Wednesday, 09 July 2014 10:35 AM EDT

Les Laboratoires Servier and five makers of generic drugs, including Teva Pharmaceutical Industries Ltd., were fined 427.7 million euros ($582.2 million) by the European Union over agreements that delayed the release of cheaper versions of a hypertension treatment.

Servier, the inventor of the drug, received the largest penalty at 331 million euros for hampering the generic entry of perindopril. Teva was fined 15.6 million euros.

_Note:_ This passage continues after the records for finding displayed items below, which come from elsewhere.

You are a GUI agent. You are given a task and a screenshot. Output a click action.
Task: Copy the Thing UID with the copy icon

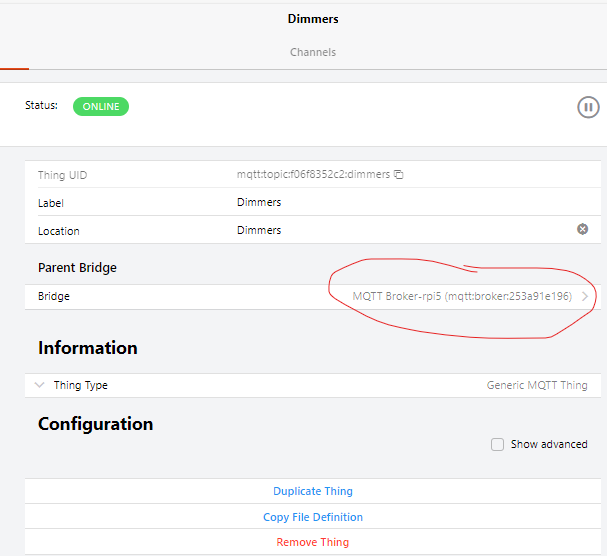coord(399,175)
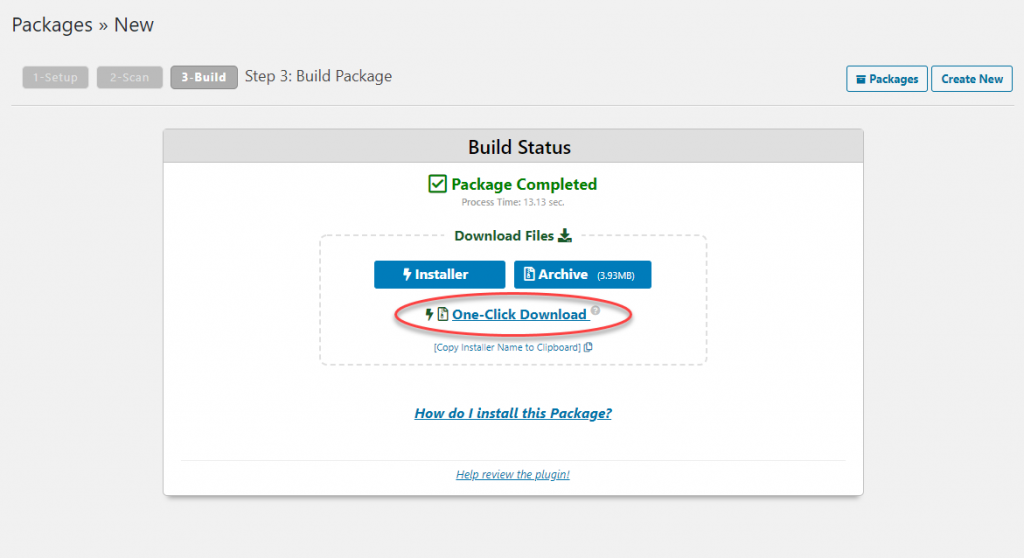Click the lightning bolt icon on Installer button

pos(407,274)
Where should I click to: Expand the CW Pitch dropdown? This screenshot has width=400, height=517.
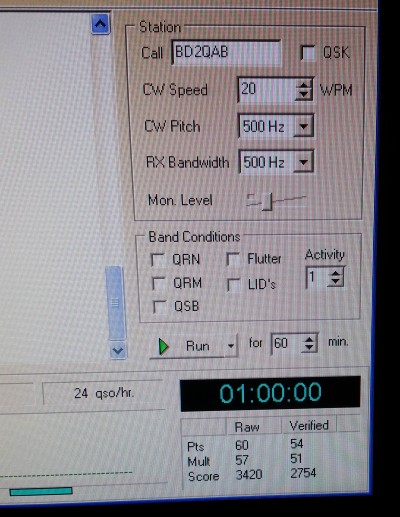[303, 126]
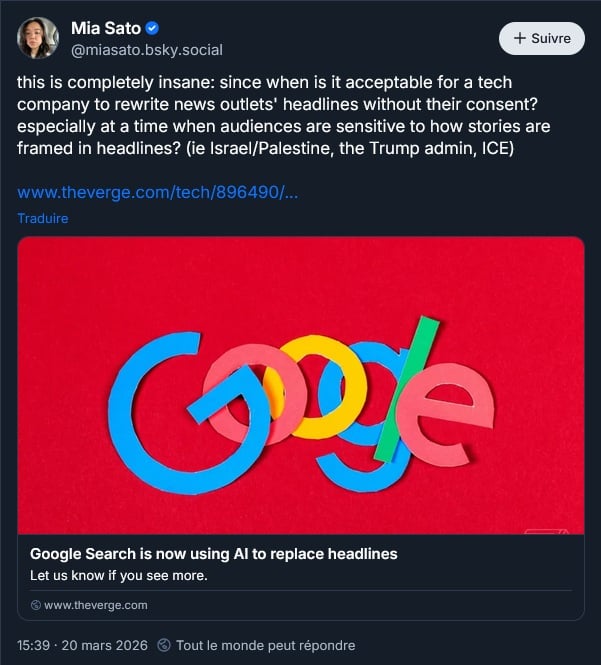Screen dimensions: 601x665
Task: Click the reply-settings icon near the timestamp
Action: tap(167, 645)
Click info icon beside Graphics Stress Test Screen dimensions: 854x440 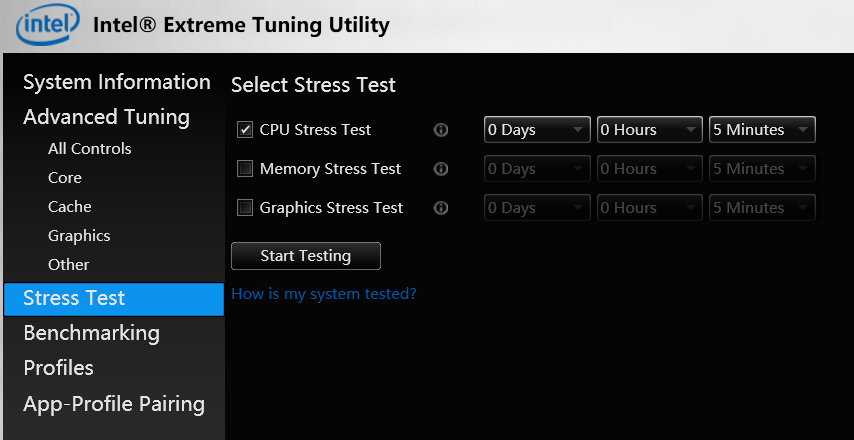point(441,208)
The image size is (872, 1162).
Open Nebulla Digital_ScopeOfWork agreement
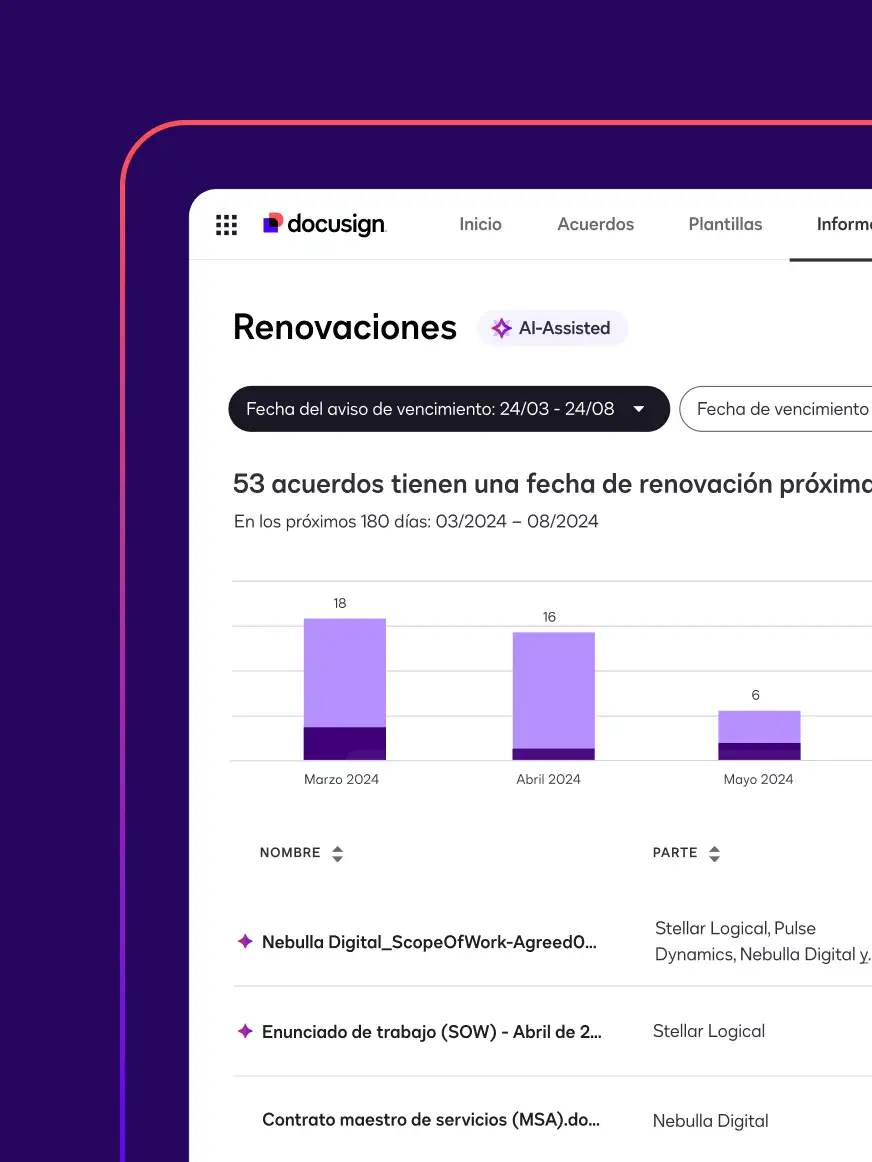click(429, 941)
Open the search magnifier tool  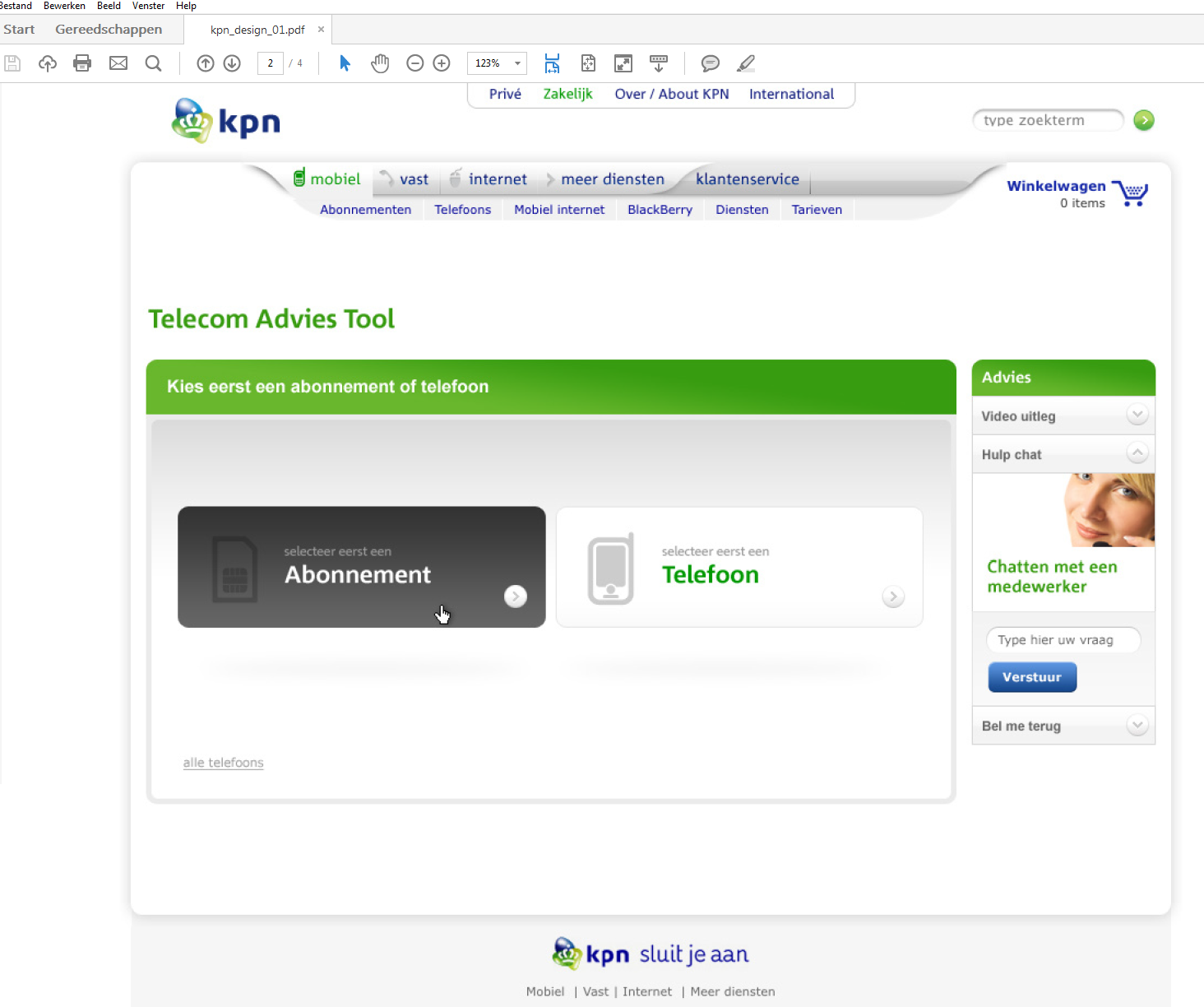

“For four years, the patients and national health systems were deprived” of access to lower-cost versions of the medicine, EU Competition Commissioner Joaquin Almunia told reporters today in Brussels. Suresnes, France-based Servier made payments to generic-drug producers in exchange for the certainty they wouldn’t enter the market and would refrain from legal challenges for the duration of the agreement, he said.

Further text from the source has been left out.